CVE-2023-32413

Vulnerability

CVE-2023-32413 is a race condition affecting Apple's operating systems. The vulnerability exists in the kernel or system components and can be exploited by a malicious app to escalate privileges to root. The race condition was addressed with improved state handling. Affected versions include watchOS prior to 9.5, tvOS prior to 16.5, macOS Ventura prior to 13.4, iOS and iPadOS prior to 16.5 and 15.7.6, macOS Big Sur prior to 11.7.7, and macOS Monterey prior to 12.6.6 [1][2][3][4].

Exploitation

An attacker requires the ability to run a malicious app on the device. No additional privileges are needed initially; the app can exploit the race condition by triggering a specific sequence of operations that leads to a time-of-check time-of-use (TOCTOU) issue. The race condition likely involves access to shared resources, allowing the app to modify state after validation but before use. The exact exploitation steps are not publicly disclosed per Apple's security policy.

Impact

Successful exploitation allows a malicious app to gain root privileges on the affected device. This grants full control over the system, enabling the attacker to install software, modify system files, access sensitive data, and perform actions at the highest privilege level.
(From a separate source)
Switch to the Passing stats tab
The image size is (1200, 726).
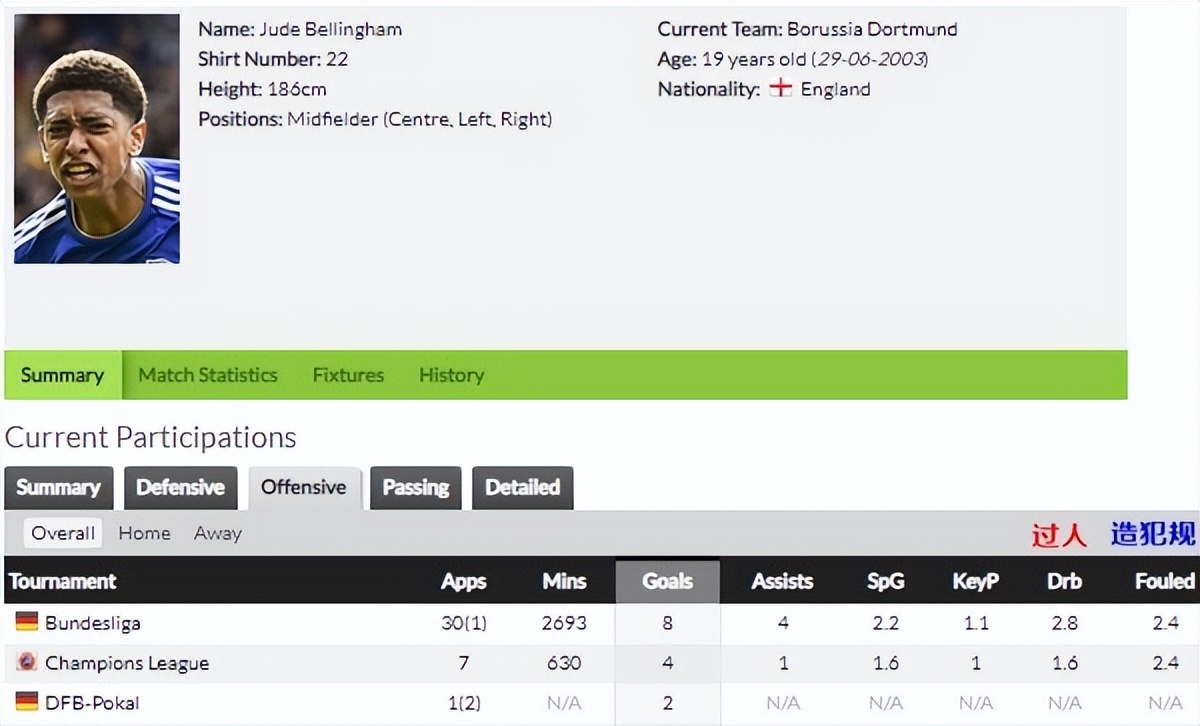[x=416, y=488]
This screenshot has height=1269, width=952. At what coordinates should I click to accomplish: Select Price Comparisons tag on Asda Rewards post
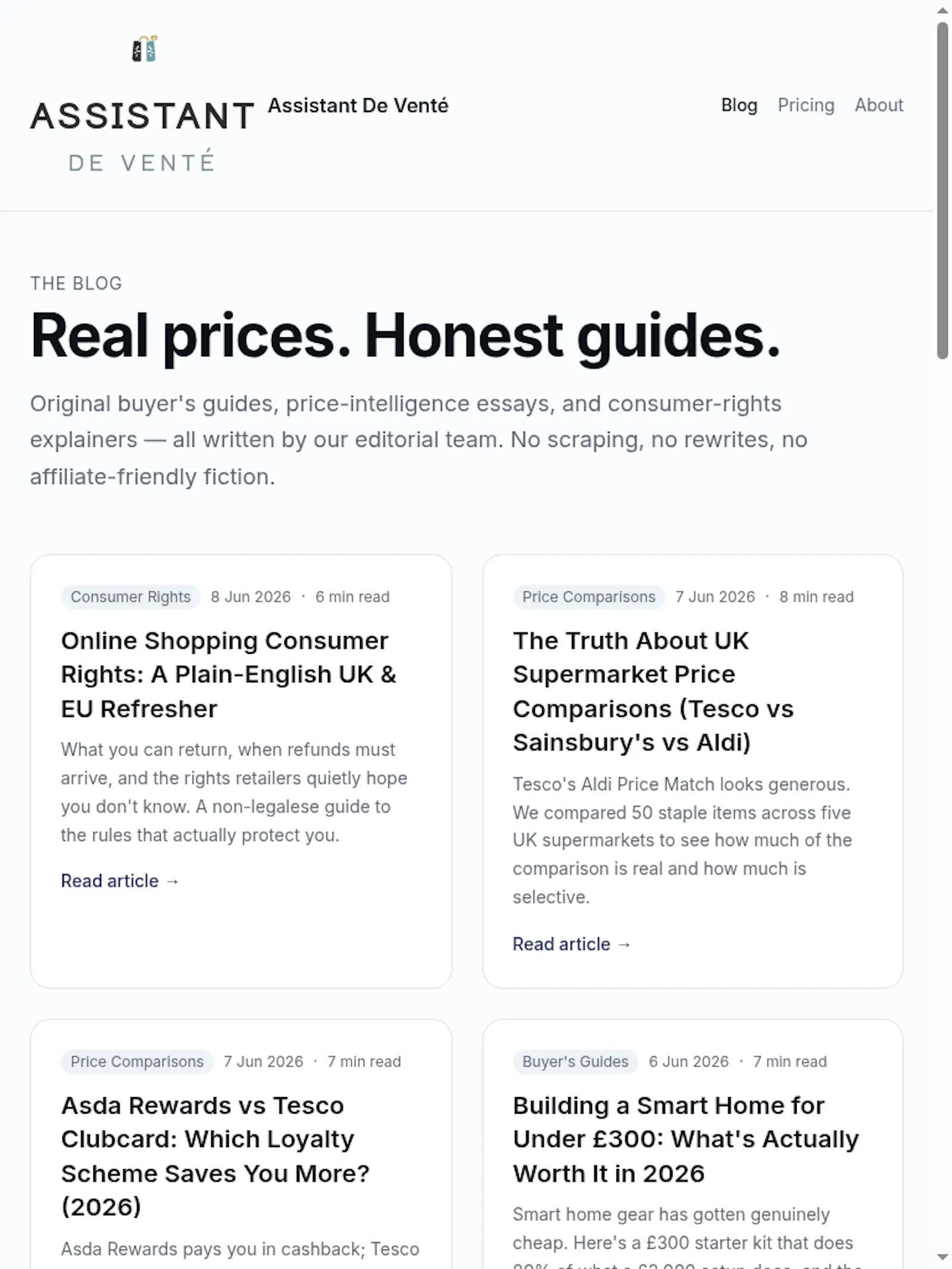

The impact is complete compromise of confidentiality, integrity, and availability.

Mitigation

Apple released fixes on May 18, 2023. Users should update to the following versions: iOS 16.5, iPadOS 16.5, iOS 15.7.6, iPadOS 15.7.6, macOS Ventura 13.4, macOS Monterey 12.6.6, macOS Big Sur 11.7.7, tvOS 16.5, and watchOS 9.5 [1][2][3][4]. There are no known workarounds; applying the updates is the only mitigation.